Invited Session Thu.1.H 3004

Thursday, 10:30 - 12:00 h, Room: H 3004

Cluster 2: Combinatorial optimization [...]

Optimization and enumeration


Chair: Jaroslav Nesetril and Martin Loebl



Thursday, 10:30 - 10:55 h, Room: H 3004, Talk 1

Patrice Ossona de Mendez
Large structured induced subgraphs with close homomorphism statistics

Coauthor: Jaroslav Nesetril


A particular attention has been recently devoted to the study of the graph homomorphism statistics. Let hom(F,G) denote the number of homomorphisms of F to G. The problem we address here is whether a graph G contains an induced subgraph G[A] such that:

  • for every small test graph F, hom(F,G[A]) is not "too different'' from hom(F,G):

    |F| ≤ p \Longrightarrow  loghom(F,G[A])>(1-ε)loghom(F,G);

  • the subgraph G[A] is highly structured in the sense that it is obtained from a small graph H (of order at most C(p,ε) by applying some blowup-like operations.
    We prove that classes of graphs which are nowhere dense (meaning that for every integer p there is a p subdivision of a finite complete graph that is isomorphic to no subgraph of a graph in \mathcal C) have the property that for every integer p and every ε>0 every sufficiently large graph in the class has such an induced subgraph.
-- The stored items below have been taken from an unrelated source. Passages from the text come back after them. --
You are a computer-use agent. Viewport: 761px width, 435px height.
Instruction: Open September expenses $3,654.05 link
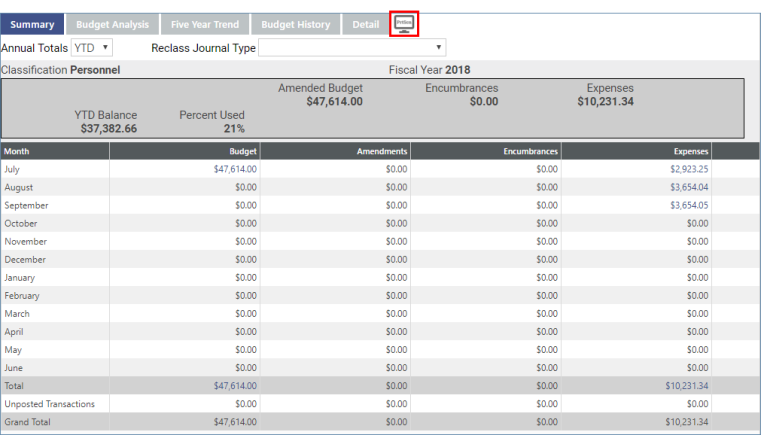[x=689, y=205]
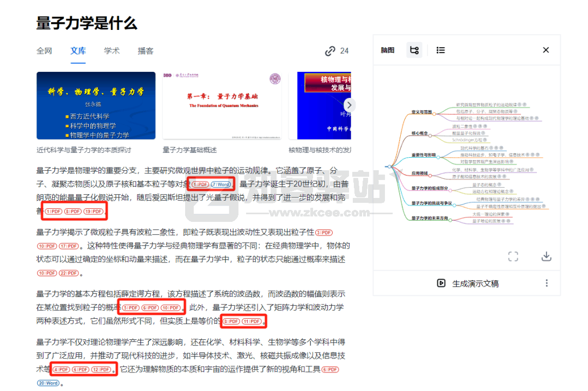Download the mind map image
Screen dimensions: 588x391
546,256
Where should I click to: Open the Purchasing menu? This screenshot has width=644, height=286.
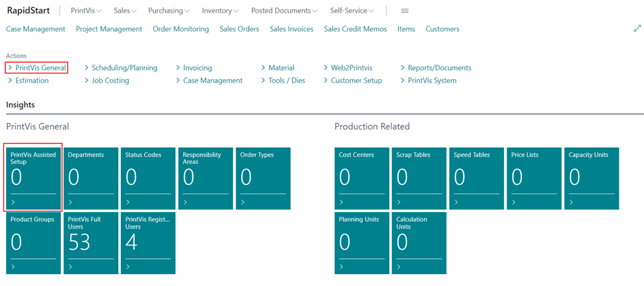(169, 11)
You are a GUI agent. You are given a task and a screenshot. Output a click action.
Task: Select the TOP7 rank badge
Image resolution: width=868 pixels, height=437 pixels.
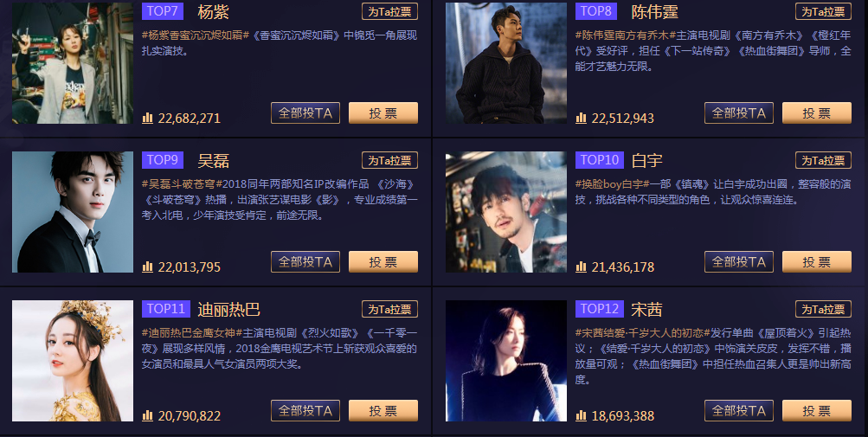click(x=163, y=11)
    Thursday, 11:00 - 11:25 h, Room: H 3004, Talk 2

    Michael Chertkov
    Computing the permanent with belief propagation

    Coauthor: Adam B. Yedidia


    We discuss schemes for exact and approximate computations of permanents, and compare them with each other. Specifically, we analyze the Belief Propagation (BP) approach and its Fractional BP generalization to computing the permanent of a non-negative matrix. Known bounds and conjectures are verified in experiments, and some new theoretical relations, bounds and conjectures are proposed.
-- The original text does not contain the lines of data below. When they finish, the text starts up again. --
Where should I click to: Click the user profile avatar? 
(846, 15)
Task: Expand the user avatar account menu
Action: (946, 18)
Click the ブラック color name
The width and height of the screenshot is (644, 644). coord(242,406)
    Thursday, 11:30 - 11:55 h, Room: H 3004, Talk 3

    Amin Coja-Oghlan
    Catching the k-NAESAT threshold

    Coauthor: Konstantinos Panagiotou


    The best current estimates of the thresholds for the existence of solutions in random CSPs mostly derive from the first and the second moment method. Yet apart from a very few exceptional cases these methods do not quite yield matching upper and lower bounds. Here we present an enhanced second moment method that allows us to narrow the gap to an additive 2-(1-ok(1))k in the random k-NAESAT problem, one of the standard benchmarks in the theory or random CSPs. This is joint work with Konstantinos Panagiotou.


  •   The system of instant Virginia Loans Online allows any adult U.S. citizen. But at the same time, it acts only with sexual arousal. Viagra has a number of advantages in comparison with injections in the sexual organ or other procedures aimed at treatment of impotency.